Collected data

####

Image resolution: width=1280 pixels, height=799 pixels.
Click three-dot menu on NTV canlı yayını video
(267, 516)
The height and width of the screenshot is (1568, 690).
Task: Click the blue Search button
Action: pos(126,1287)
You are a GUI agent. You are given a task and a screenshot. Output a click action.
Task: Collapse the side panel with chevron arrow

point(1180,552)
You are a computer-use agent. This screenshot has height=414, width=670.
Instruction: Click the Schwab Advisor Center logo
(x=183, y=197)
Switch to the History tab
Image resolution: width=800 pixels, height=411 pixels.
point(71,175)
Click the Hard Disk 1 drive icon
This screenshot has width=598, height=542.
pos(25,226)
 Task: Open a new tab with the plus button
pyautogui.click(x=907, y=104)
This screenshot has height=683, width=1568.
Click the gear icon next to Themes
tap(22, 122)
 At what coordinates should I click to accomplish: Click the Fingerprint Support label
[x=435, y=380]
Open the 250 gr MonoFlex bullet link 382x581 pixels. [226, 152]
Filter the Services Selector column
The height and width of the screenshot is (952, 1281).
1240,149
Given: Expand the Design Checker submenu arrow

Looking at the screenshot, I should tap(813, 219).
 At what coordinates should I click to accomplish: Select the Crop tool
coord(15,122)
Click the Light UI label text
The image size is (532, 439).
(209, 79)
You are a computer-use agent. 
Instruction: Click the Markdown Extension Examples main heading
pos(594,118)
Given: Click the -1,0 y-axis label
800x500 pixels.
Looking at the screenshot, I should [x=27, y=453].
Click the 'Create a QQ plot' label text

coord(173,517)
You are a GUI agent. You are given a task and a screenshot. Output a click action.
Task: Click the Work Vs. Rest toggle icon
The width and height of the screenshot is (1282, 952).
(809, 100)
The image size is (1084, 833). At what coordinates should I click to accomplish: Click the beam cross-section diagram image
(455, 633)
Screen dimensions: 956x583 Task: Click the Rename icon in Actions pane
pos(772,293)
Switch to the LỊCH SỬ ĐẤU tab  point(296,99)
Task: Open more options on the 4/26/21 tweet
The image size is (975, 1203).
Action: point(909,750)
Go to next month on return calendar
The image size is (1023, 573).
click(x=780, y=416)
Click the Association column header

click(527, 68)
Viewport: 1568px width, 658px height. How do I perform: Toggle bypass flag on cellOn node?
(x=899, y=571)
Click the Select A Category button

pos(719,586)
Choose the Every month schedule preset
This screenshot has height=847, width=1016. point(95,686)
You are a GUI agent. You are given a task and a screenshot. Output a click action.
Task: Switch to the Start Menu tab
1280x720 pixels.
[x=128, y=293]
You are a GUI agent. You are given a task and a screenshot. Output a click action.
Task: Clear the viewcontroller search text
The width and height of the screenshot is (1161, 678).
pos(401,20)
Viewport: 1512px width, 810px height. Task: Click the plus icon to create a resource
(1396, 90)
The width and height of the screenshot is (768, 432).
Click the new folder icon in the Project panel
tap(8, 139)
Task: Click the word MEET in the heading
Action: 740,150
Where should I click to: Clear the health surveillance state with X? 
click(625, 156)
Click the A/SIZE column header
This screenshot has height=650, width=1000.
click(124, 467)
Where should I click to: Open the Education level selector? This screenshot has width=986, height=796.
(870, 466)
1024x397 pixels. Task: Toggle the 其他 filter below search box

####

# [What you should do]
Return the records exactly, character for character.

# [Answer]
Image resolution: width=1280 pixels, height=799 pixels.
Click three-dot menu on NTV canlı yayını video
(267, 516)
The height and width of the screenshot is (1568, 690).
Task: Click the blue Search button
Action: pos(126,1287)
You are a GUI agent. You are given a task and a screenshot. Output a click action.
Task: Collapse the side panel with chevron arrow

point(1180,552)
You are a computer-use agent. This screenshot has height=414, width=670.
Instruction: Click the Schwab Advisor Center logo
(x=183, y=197)
Switch to the History tab
Image resolution: width=800 pixels, height=411 pixels.
point(71,175)
Click the Hard Disk 1 drive icon
This screenshot has width=598, height=542.
pos(25,226)
 Task: Open a new tab with the plus button
pyautogui.click(x=907, y=104)
This screenshot has height=683, width=1568.
Click the gear icon next to Themes
tap(22, 122)
 At what coordinates should I click to accomplish: Click the Fingerprint Support label
[x=435, y=380]
Open the 250 gr MonoFlex bullet link 382x581 pixels. [226, 152]
Filter the Services Selector column
The height and width of the screenshot is (952, 1281).
1240,149
Given: Expand the Design Checker submenu arrow

Looking at the screenshot, I should tap(813, 219).
 At what coordinates should I click to accomplish: Select the Crop tool
coord(15,122)
Click the Light UI label text
The image size is (532, 439).
(209, 79)
You are a computer-use agent. 
Instruction: Click the Markdown Extension Examples main heading
pos(594,118)
Given: Click the -1,0 y-axis label
800x500 pixels.
Looking at the screenshot, I should [x=27, y=453].
Click the 'Create a QQ plot' label text

coord(173,517)
You are a GUI agent. You are given a task and a screenshot. Output a click action.
Task: Click the Work Vs. Rest toggle icon
The width and height of the screenshot is (1282, 952).
(809, 100)
The image size is (1084, 833). At what coordinates should I click to accomplish: Click the beam cross-section diagram image
(455, 633)
Screen dimensions: 956x583 Task: Click the Rename icon in Actions pane
pos(772,293)
Switch to the LỊCH SỬ ĐẤU tab  point(296,99)
Task: Open more options on the 4/26/21 tweet
The image size is (975, 1203).
Action: point(909,750)
Go to next month on return calendar
The image size is (1023, 573).
click(x=780, y=416)
Click the Association column header

click(527, 68)
Viewport: 1568px width, 658px height. How do I perform: Toggle bypass flag on cellOn node?
(x=899, y=571)
Click the Select A Category button

pos(719,586)
Choose the Every month schedule preset
This screenshot has height=847, width=1016. point(95,686)
You are a GUI agent. You are given a task and a screenshot. Output a click action.
Task: Switch to the Start Menu tab
1280x720 pixels.
[x=128, y=293]
You are a GUI agent. You are given a task and a screenshot. Output a click action.
Task: Clear the viewcontroller search text
The width and height of the screenshot is (1161, 678).
pos(401,20)
Viewport: 1512px width, 810px height. Task: Click the plus icon to create a resource
(1396, 90)
The width and height of the screenshot is (768, 432).
Click the new folder icon in the Project panel
tap(8, 139)
Task: Click the word MEET in the heading
Action: 740,150
Where should I click to: Clear the health surveillance state with X? 
click(625, 156)
Click the A/SIZE column header
This screenshot has height=650, width=1000.
click(124, 467)
Where should I click to: Open the Education level selector? This screenshot has width=986, height=796.
(870, 466)
1024x397 pixels. Task: Toggle the 其他 filter below search box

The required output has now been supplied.